By Manoj Kumar
NEW DELHI (Reuters) - India's parliament will pass a landmark bill on Wednesday reserving 10 percent of government jobs for the less well-off, a move criticised by some political analysts as a pre-election "gimmick" amid high unemployment rates in the country.
Joblessness in the world's second most populous country shot up to a 15-month high last month, data from independent think-tank the Centre for Monitoring Indian Economy (CMIE) showed, underlining the biggest challenge to Prime Minister Narendra Modi's bid to retain power in a general election due by May.
The data also showed that India lost as many as 11 million jobs last year with around 83 percent in rural areas, as operational costs surged for small businesses since the launch of a national sales tax in 2017 and an earlier ban on high value currency notes.
Under the bill to amend the constitution, floated by Modi's party days after losing power in three heartland states and ahead of a national election, recipients must be classed as "economically weak". Only people with an annual income below 800,000 rupees ($11,354) and owning fewer than five acres of land will be eligible.

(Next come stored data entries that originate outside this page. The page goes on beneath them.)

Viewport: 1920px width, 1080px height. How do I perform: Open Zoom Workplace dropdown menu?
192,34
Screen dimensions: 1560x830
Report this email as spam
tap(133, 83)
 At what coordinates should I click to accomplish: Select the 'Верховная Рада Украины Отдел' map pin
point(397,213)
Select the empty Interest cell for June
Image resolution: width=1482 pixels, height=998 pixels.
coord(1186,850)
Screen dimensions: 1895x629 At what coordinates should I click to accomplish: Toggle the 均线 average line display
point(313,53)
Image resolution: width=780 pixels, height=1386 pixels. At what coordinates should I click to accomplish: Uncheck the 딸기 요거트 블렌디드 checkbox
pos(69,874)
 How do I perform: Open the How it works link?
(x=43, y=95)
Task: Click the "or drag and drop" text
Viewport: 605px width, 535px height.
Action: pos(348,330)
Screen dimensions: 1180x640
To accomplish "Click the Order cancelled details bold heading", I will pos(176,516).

The lower house of parliament has already passed the bill while almost all political parties have voiced their support for it in the upper house, meaning its approval was a formality.
India already has job and education quotas for socially backward classes but this is the first time upper caste Hindus and people from other religions will benefit from any affirmative action.
"There is no food but every hungry man is handed an empty plate, that's what Modi government is doing with the youth of India," Shahid Siddiqui, a political analyst and a former lawmaker, said on Twitter. "There are no jobs, but 10 percent reservation in the line of unemployed."
Derek O'Brien, a lawmaker from the opposition All India Trinamool Congress, said the bill was "an acknowledgement of guilt, that we haven't created any jobs in last four and a half years".
But Modi said the bill "sets into motion the process to achieve an effective measure that ensures justice for all sections of society".